Isometric's new report “Monitoring, reporting and verifying carbon removal” outlines principles for rigorous MRV. Read more.

Careers
October 13, 2023

Pay Points at Isometric

How we think about compensation

Ellie Romer-Lee
Chief People Officer

After much thought, Isometric has decided to use pay points rather than pay ranges to calculate our salaries.

Here, I’m going to lay out our methodology, our reasoning and offer some pros and cons of the decision we’ve made.

What do you mean by pay points?

Traditionally, an individual’s pay sits within a market-calibrated range for their level. For example, a Level 1 juggler might be paid between $25,000 and $30,000, depending on a number of factors.

Placement within that range would depend on the juggler’s time in role, previous experience,  performance against outcomes—and a number of other factors. In practice, this usually means that all the Level 1 jugglers in a particular company are paid a different amount per year. And (early warning here of my beef with the system)---that stack rank very rarely lines up with the actual impact of those jugglers on the company mission.

For a host of reasons outlined below, Isometric has decided to do something different.

We’re using pay points.

That is to say, we’re going to work out whether an individual is:

  • New to level;
  • Secure in level;
  • Moving towards promotion (ie: doing some of the level above).

Every individual who is, for instance, new to level at Level 1 juggling, will therefore be paid the same amount. And the only way to get a pay rise will be to move from one sub-level to the next.

Why don’t you just use the same range-based methodology as everyone else?

◆ Data lines ◆
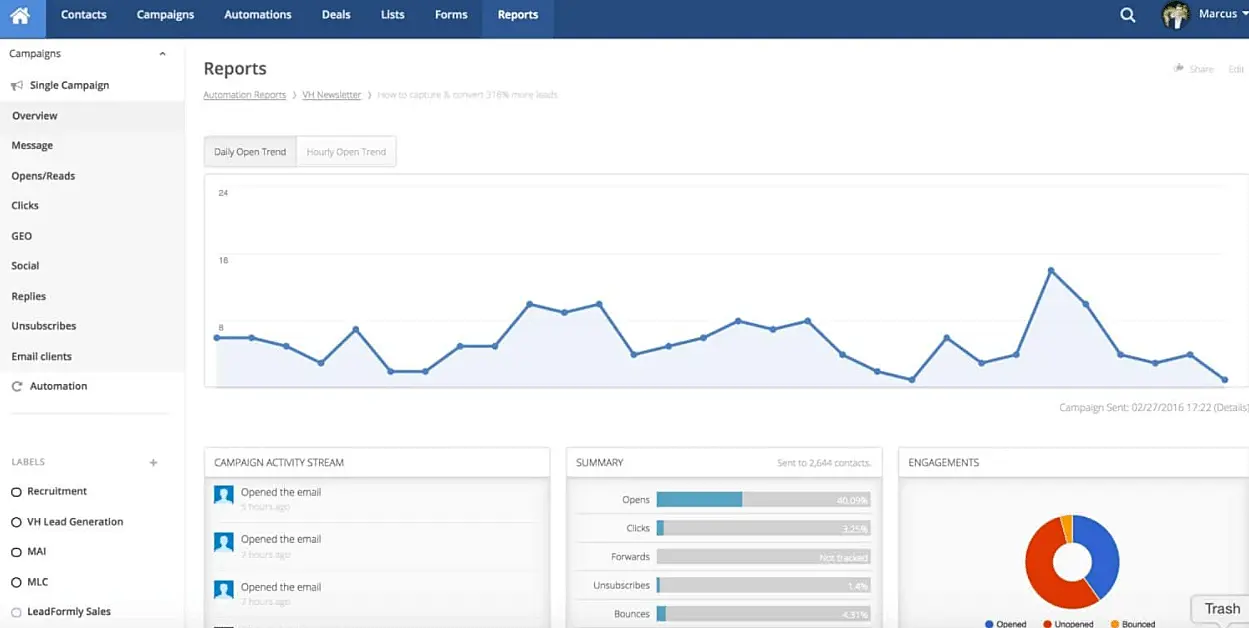Click the home icon in top bar
The width and height of the screenshot is (1249, 628).
click(20, 15)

◆ Aim ◆
Reproduce the passage of the pay points article starting with "Here, I’m going" and going on through "do something different.". The listing is separate material with no connection to the pay points article.

◆ Task response ◆
Here, I’m going to lay out our methodology, our reasoning and offer some pros and cons of the decision we’ve made.

What do you mean by pay points?

Traditionally, an individual’s pay sits within a market-calibrated range for their level. For example, a Level 1 juggler might be paid between $25,000 and $30,000, depending on a number of factors.

Placement within that range would depend on the juggler’s time in role, previous experience,  performance against outcomes—and a number of other factors. In practice, this usually means that all the Level 1 jugglers in a particular company are paid a different amount per year. And (early warning here of my beef with the system)---that stack rank very rarely lines up with the actual impact of those jugglers on the company mission.

For a host of reasons outlined below, Isometric has decided to do something different.